Neue Urteile zur Erbschaftsteuer

Was Sie zu abziehbaren Nachlassverbindlichkeiten wissen sollten


Helmut Lehr

Erben können bestimmte Aufwendungen von ihrem Erwerb abziehen und damit die Erbschaftsteuer mindern. Oft ist die Rechtslage aber hoch komplex und muss gegebenenfalls gerichtlich geklärt werden. In gleich drei aktuellen Entscheidungen hatte die Finanzverwaltung nun das Nachsehen.

Als Nachlassverbindlichkeiten sind im Rahmen der Erbschaftsteuerfestsetzung u.a. Kosten

  • für die Bestattung des Erblassers,
  • für ein angemessenes Grabdenkmal,
  • für die übliche Grabpflege,
  • für die Abwicklung, Regelung oder Verteilung des Nachlasses und
  • für die Erlangung der vererbten Vermögensgegenstände

abzugsfähig.

Pauschale auch für den Nacherben?

Ohne konkreten Nachweis wird für diese Aufwendungen die sogenannte Erbfallkostenpauschale in Höhe von 10.300 € abgezogen.

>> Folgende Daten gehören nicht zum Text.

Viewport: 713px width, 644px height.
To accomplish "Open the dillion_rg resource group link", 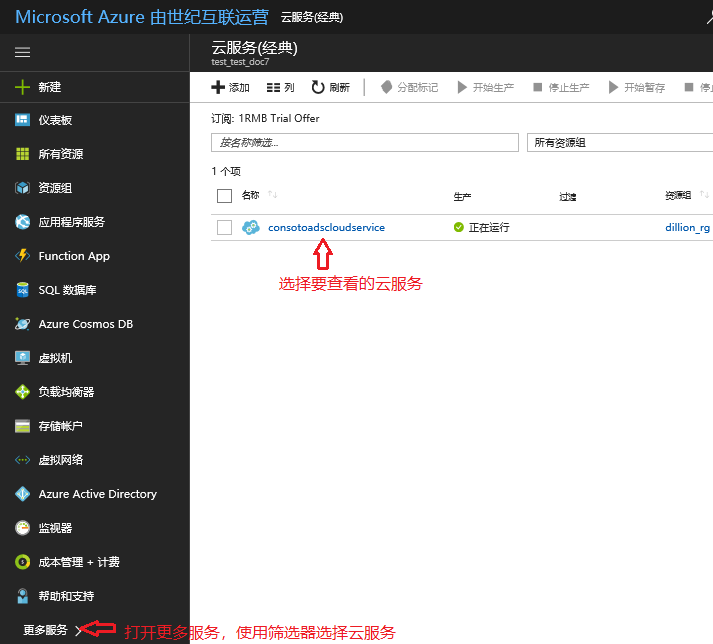I will pos(687,227).
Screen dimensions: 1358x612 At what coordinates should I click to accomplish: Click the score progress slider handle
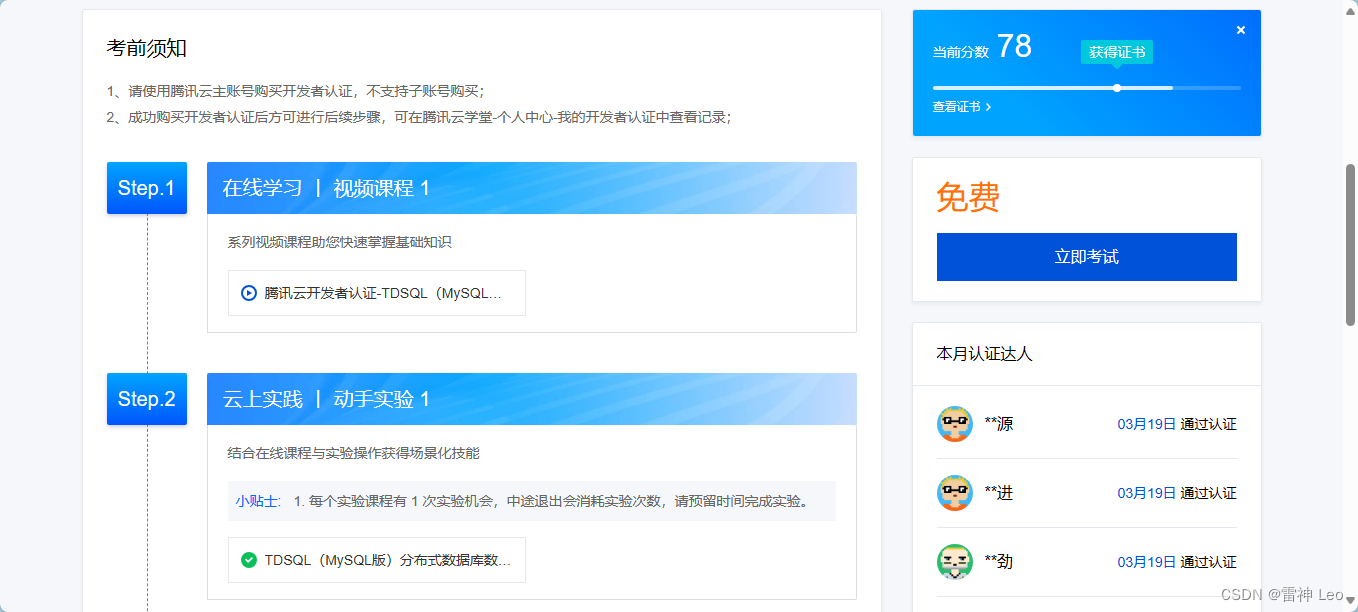coord(1116,87)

Das Finanzgericht Münster hat nun entschieden, dass auch ein Nacherbe diese Pauschale geltend machen kann, wenn er tatsächlich Kosten getragen hat (Urteil vom 24.10.2019, Aktenzeichen: 2 K 3549/17 Erb). Im Streitfall war zunächst die Tante der Klägerin verstorben, die ihren Ehemann (also den Onkel der Klägerin) als Vorerben bestimmt hatte. Nachdem der Onkel kurz darauf ebenfalls das Zeitliche gesegnet hatte, kam die Klägerin als Nacherbin zum Zuge. Sie hatte nachweislich (nur) 40 € für die Erteilung des Erbscheins und die "Testamentseröffnung" bezahlt.

Das Finanzamt hatte den Abzug der Pauschale ursprünglich u.a. deshalb nicht gelten lassen wollen, weil die Pauschale pro Erbfall nur einmal zu gewähren sei und eigentlich (nur) dem Onkel als Vorerben zugestanden hätte. Dagegen war die Klägerin vorgegangen.

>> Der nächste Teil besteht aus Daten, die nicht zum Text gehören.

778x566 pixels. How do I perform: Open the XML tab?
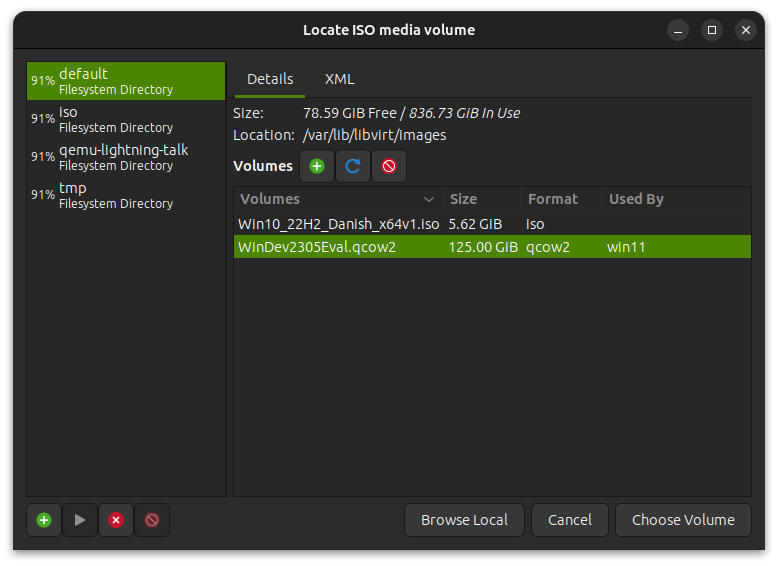tap(339, 79)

Nach Ansicht des Gerichts ist die Nacherbschaft steuerrechtlich als eigener Erbfall zu werten – deshalb müsste die Pauschale auch bei der Klägerin als Nacherbin berücksichtigt werden. Auf die Höhe der tatsächlich getragenen bzw. nachgewiesenen Kosten (hier eben jene 40 €) käme es aufgrund des eindeutigen Gesetzeswortlautsnicht an. Abschließend muss nun der Bundesfinanzhof entscheiden (Aktenzeichen des anhängigen Verfahrens: II R 3/20).

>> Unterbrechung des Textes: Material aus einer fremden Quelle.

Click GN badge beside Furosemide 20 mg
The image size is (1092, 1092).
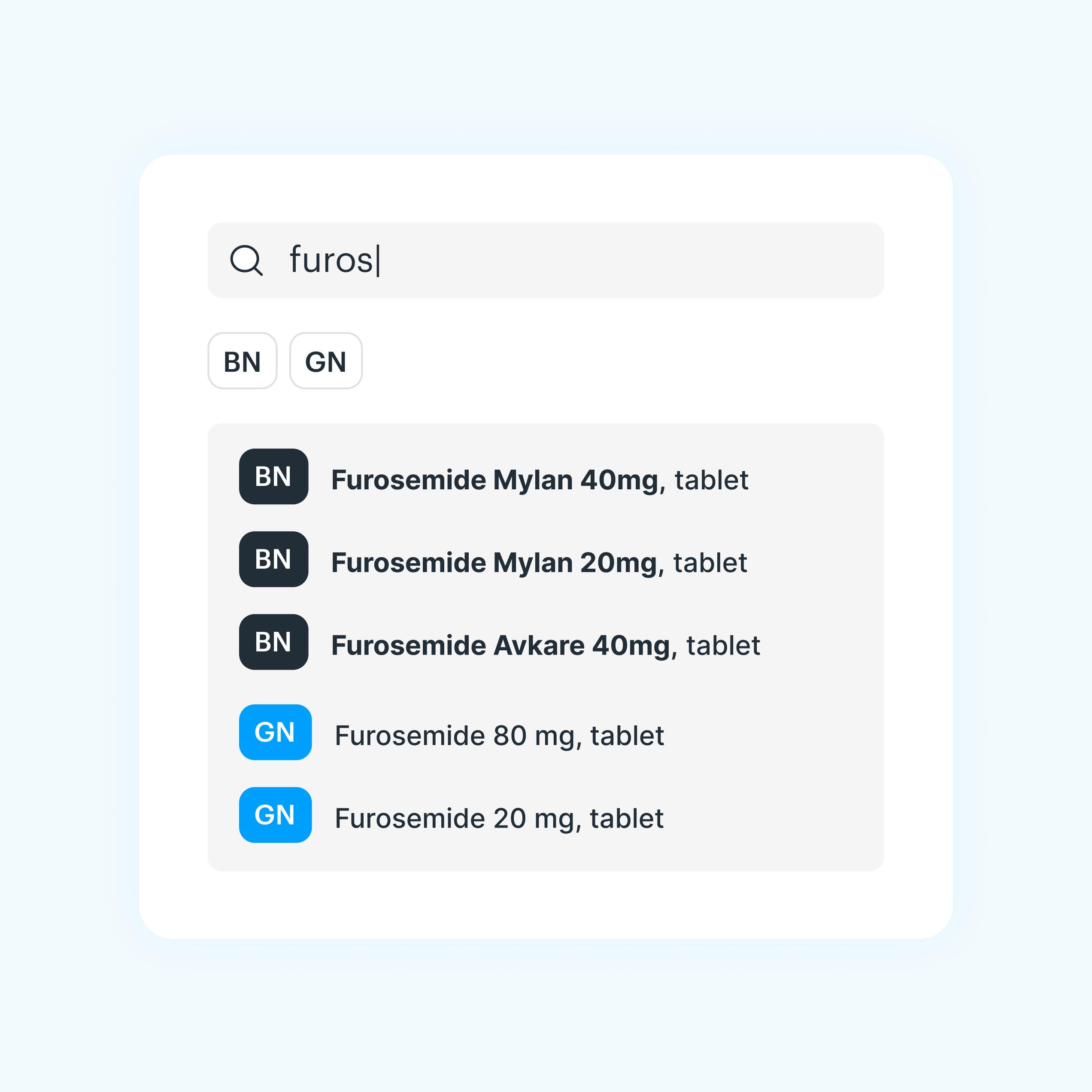click(275, 815)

(Vergebliche) Prozesskosten

In einem ganz besonderen Fall hatte der Bundesfinanzhof darüber zu entscheiden, ob die Kosten eines Zivilprozesses, in dem ein Erbe vermeintlich zum Nachlass gehörende Ansprüche geltend macht, als Nachlassregelungskosten abziehbar sind (Urteil vom 06.11.2019, Aktenzeichen: II R 29/16). Konkret ging es um zwei Miterben, die zahlreiche Prozesse geführt hatten. Erfolgreich war die Klage gegen eine Bank auf Herausgabe eines Depots, das zum Vermögen des Erblassers gehörte. Erfolglos blieb hingegen eine Klage gegen die Stadt auf Herausgabe einer Porzellansammlung, die der Verstorbene dem städtischen Museum geschenkt hatte.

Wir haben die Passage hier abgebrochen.